Problem 5 — Racing pendulums

Set up. B was released $0.5$ s before A, so its "$t = 0$ event" is at $t = -0.5$ in the global clock — i.e. $x_B(t) = x_A(t + 0.5) = 0.2\sin(\pi(t + 0.5))$.

(i) $x_B(t) = 0.2\sin(\pi(t - (-0.5))) = $ $0.2\sin(\pi(t + 0.5))$ (or equivalently $0.2\sin(\pi t + \pi/2)$). Amplitude $0.2$, period $2$ s, phase shift $0.5$ s left, vertical shift $0$.

(ii) $x_B(0) = 0.2\sin(\pi \cdot 0.5) = 0.2 \sin(\pi/2) = 0.2 \times 1 = $ $0.2$ m (i.e.

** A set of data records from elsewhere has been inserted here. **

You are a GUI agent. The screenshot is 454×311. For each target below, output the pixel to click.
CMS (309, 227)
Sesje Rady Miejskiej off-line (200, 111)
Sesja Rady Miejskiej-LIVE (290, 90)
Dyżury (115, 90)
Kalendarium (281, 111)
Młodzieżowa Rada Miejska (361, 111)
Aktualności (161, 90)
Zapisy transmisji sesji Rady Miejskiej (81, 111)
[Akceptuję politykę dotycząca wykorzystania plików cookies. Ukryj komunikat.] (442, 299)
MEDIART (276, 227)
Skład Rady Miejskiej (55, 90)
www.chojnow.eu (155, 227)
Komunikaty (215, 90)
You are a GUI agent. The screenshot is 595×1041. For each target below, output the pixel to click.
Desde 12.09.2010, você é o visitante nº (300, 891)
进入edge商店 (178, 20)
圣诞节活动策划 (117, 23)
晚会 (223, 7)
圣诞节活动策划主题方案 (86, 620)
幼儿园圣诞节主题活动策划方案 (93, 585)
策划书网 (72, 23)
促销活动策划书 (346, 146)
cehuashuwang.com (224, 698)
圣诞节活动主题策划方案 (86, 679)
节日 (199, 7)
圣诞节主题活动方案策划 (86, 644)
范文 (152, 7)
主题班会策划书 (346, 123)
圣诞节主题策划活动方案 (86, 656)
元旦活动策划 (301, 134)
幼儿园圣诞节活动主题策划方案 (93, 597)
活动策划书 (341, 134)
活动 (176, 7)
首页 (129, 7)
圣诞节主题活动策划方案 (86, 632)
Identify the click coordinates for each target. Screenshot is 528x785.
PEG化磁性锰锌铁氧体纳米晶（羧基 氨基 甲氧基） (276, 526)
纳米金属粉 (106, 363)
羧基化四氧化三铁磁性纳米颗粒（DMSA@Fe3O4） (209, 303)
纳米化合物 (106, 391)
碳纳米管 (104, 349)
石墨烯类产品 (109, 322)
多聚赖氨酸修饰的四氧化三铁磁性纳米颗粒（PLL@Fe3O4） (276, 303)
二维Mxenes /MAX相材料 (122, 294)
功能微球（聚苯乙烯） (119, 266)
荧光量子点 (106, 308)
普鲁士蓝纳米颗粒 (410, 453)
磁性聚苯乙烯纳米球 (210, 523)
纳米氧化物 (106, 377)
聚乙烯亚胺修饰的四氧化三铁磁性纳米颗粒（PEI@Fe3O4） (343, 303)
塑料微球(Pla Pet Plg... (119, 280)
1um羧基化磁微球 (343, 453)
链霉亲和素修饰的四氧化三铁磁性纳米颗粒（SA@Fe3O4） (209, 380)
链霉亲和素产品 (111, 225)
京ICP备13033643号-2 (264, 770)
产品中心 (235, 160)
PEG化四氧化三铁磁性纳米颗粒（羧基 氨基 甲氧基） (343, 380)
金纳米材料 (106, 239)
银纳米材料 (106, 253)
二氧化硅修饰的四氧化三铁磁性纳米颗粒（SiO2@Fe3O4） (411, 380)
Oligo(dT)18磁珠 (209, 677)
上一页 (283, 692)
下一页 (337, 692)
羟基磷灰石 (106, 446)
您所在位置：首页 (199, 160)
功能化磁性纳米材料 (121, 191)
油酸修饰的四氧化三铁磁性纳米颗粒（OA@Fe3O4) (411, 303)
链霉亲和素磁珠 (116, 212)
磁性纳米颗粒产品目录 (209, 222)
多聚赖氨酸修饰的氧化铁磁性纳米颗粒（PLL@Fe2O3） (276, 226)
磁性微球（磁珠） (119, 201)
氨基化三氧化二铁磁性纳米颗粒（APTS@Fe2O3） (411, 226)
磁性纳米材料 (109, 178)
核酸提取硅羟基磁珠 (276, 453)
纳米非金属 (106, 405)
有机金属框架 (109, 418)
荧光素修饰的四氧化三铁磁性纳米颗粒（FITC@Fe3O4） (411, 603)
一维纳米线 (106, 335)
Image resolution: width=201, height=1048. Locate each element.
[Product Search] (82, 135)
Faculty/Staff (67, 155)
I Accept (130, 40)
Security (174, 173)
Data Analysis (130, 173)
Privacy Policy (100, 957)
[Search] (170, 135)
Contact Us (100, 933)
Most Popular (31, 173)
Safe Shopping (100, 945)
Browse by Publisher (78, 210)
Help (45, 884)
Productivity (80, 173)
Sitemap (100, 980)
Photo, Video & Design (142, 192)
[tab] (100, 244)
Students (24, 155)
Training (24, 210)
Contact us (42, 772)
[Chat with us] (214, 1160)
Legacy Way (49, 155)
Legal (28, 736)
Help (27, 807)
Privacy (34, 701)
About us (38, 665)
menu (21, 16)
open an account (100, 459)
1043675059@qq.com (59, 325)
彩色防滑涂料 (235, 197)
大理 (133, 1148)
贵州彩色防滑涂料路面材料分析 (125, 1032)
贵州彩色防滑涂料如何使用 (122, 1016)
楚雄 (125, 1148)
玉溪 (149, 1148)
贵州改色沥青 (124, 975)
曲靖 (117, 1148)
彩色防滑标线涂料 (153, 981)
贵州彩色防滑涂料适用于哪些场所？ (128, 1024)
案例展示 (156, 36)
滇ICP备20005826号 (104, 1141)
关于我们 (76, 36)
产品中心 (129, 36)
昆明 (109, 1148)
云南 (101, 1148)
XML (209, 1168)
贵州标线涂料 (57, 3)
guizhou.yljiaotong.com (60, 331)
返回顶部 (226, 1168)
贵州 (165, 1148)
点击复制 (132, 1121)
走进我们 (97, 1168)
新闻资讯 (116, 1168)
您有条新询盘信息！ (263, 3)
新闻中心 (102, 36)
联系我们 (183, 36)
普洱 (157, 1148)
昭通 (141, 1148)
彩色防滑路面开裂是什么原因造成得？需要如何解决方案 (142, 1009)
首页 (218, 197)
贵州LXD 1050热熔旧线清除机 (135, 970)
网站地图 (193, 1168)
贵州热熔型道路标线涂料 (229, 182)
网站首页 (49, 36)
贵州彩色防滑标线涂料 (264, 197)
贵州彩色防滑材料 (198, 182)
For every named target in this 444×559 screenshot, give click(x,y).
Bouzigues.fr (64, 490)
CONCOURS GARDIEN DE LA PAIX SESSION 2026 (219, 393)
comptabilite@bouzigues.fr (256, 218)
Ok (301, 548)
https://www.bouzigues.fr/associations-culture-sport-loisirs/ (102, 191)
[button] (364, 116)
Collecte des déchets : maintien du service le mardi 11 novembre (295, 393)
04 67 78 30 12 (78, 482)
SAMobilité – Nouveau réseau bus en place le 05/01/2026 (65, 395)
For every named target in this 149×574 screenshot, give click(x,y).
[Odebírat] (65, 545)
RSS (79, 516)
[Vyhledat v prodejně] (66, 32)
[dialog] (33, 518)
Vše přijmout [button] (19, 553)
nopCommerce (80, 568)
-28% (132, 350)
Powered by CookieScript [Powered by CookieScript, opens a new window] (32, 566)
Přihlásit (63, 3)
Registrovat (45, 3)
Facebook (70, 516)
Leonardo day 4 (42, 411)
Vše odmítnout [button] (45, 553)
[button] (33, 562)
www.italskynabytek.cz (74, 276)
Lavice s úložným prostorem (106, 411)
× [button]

B is at its maximum displacement at $t = 0$, since it had a quarter-period head start).

(iii) The claim is incorrect. "In phase" requires not just matching amplitude and period but also a phase shift that is an integer multiple of the period. Period is $2$ s; B has phase shift $-0.5$ s, which is $-1/4$ of a period — neither $0$ nor any integer multiple. So B is not in phase with A (in fact it's at quadrature — $90^\circ$ phase difference).